**Stored items**
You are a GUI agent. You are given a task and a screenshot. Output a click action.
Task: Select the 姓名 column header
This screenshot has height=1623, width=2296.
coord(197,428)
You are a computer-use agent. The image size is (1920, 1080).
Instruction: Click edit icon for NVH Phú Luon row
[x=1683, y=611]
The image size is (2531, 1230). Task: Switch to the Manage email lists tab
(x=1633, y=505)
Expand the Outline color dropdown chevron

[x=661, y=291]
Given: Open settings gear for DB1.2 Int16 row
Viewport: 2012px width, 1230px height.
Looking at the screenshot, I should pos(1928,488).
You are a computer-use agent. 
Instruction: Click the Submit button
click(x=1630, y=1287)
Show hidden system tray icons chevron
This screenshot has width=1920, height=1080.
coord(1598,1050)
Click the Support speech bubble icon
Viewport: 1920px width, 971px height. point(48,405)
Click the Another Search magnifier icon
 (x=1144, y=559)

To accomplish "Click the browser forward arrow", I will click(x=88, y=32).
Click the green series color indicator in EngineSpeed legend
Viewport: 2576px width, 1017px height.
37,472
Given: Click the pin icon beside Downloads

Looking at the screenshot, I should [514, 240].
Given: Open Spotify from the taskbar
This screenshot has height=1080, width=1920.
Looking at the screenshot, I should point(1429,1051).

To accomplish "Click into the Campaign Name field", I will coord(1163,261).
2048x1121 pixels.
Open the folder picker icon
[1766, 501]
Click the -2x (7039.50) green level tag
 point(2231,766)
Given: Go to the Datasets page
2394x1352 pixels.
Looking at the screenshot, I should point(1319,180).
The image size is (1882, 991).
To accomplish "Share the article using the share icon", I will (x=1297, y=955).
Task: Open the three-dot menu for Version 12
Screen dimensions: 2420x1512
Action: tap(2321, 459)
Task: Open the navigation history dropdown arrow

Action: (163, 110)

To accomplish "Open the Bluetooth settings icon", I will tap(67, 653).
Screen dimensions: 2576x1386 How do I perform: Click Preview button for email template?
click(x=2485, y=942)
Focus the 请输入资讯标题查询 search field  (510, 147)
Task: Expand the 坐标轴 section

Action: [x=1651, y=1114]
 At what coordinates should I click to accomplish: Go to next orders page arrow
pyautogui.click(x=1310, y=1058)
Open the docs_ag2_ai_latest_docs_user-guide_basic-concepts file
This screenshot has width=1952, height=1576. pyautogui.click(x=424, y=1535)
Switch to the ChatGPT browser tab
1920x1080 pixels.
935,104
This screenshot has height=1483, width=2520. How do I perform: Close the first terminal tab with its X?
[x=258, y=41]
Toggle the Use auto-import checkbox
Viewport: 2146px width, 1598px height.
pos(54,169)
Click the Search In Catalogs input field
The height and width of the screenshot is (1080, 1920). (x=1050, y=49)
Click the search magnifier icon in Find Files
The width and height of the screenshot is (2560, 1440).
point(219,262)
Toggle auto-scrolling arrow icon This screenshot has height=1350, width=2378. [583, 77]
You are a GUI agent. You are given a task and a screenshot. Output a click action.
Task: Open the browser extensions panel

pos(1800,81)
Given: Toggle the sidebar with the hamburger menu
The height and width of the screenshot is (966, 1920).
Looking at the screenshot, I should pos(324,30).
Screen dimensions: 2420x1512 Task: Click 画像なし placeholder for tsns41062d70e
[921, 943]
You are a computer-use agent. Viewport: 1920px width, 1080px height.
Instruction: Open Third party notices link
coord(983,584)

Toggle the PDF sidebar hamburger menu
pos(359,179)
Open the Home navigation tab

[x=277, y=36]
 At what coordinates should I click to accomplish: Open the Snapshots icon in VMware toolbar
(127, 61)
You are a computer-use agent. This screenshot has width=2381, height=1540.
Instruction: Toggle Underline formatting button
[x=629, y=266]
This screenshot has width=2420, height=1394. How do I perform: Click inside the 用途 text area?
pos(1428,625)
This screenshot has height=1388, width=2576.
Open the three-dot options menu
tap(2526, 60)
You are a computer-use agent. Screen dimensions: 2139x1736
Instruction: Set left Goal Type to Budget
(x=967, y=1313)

**WHAT TO WORK ON**
Looking at the entries above, count the lines that contain the string "agent", then give the number and nothing else.

**WORKED SOLUTION**
7